There’s a reason why people often consider travelling with someone as the ultimate test to get to know them. We’re on day seven of travelling around South Africa with chef Neil Perry and I feel like I have somewhat of a good idea of what he’s like. Three things you may not have known about him:

1. He has an astounding memory for names and facts

2. He gets recognised in South Africa by fans

3. His chant during this trip was "bunny chow, bunny chow, bunny chow!” (along with mine, I must admit).


So, what is bunny chow?

Well, it’s a particularly South African item that originated in Durban – our current location. It is Indian in origin. Indian men used to bring to work one container of rice and one container of curry. Legend has it that a canny housewife thought that instead of bringing two containers, she would hollow out a loaf of bread and stuff the curry inside it. They could use the hollowed out bread pieces to eat the curry inside.

Other stories say that bunny chow started as a fast means of serving Indian customers who were excluded from certain eateries during the apartheid regime.

Sold in quarter, half or whole loaves, it is considered a fast food.

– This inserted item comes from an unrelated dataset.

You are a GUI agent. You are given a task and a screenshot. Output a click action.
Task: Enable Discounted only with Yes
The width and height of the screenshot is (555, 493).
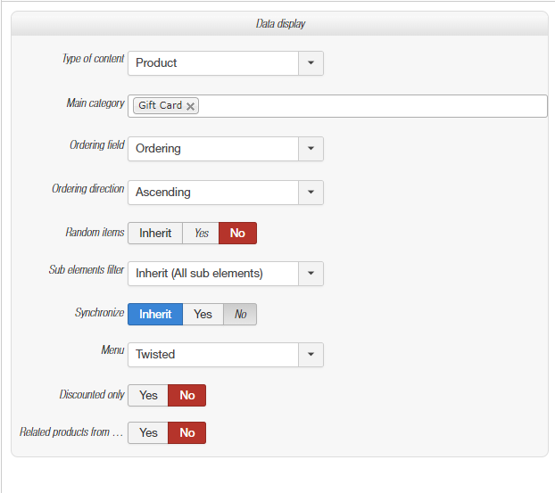click(x=148, y=396)
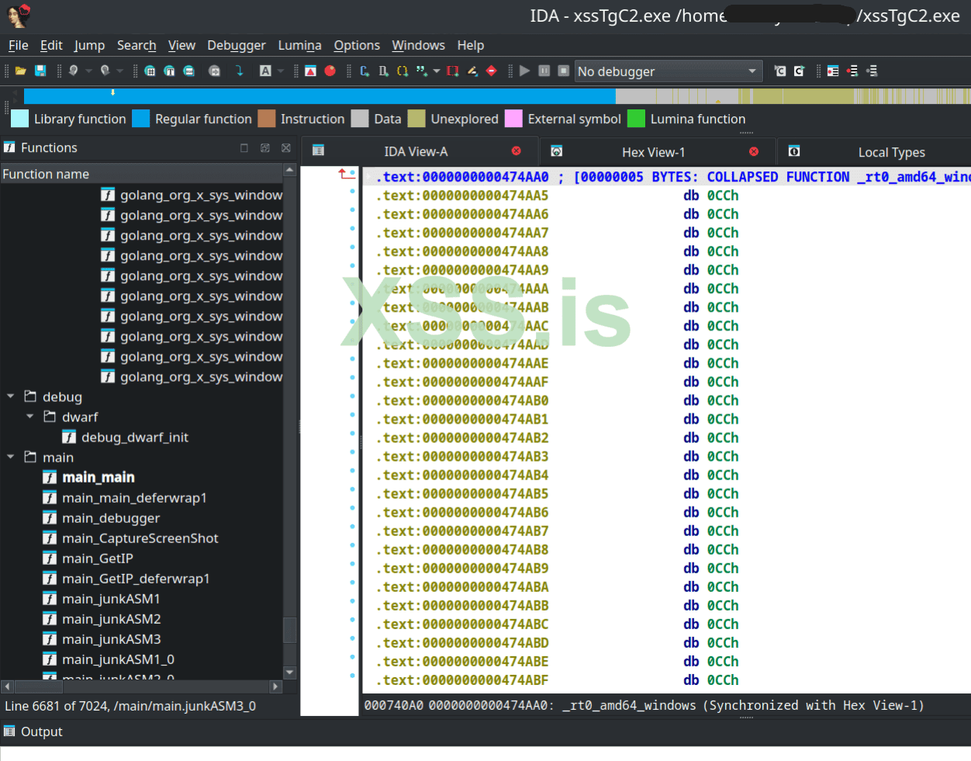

The name comes from the fact that the word bunny sounds like the word snack, rather than any actual bunnies being involved.

There are several other theories about bunny chow, all quite different within themselves and all provide a reasonable explanation for the dish and the name.

Driving down Florida street in Durban, we're ready to try bunny chow and roti at House of Curries. Here they’re sold as quarters or halves and they range in price from 25 Rand (A$2.89) to 48 Rand (A$5.55). We order several to share as there is such a big group of us. For good measure, we also order roti wraps as well as curry and rice.

The first thing to come out is a tray of tomato and onion salad, pickled carrot and a spicy sambal, which is the key to spicing up the bunny chows.

The bunny chows arrive and they’re rather curious looking, with a piece of bread on top. You are supposed to use your hands to eat them but as we are sharing we use a fork and knife. '

They taste good but I must admit that I preferred the fillings to the bread, which was a bit too stodgy and soft and ended up soaking up a lot of the sauce. My favourite out of the five bunny chows we tried was the chicken, which had soft, seasoned chicken inside as well as the tender lamb.

The roti wraps had the same sorts of filling as the bunny chows but the large roti wrapped around them – which was an Indian roti rather than a Malaysian one – was a much better pairing for the curry than the bread.

The mushroom and potato curry had us all huffing and puffing. Most of us adore spicy food and can handle it but the spice levels in this curry were long and lingering and no matter what you did, the spice lingered on the tongue and lips.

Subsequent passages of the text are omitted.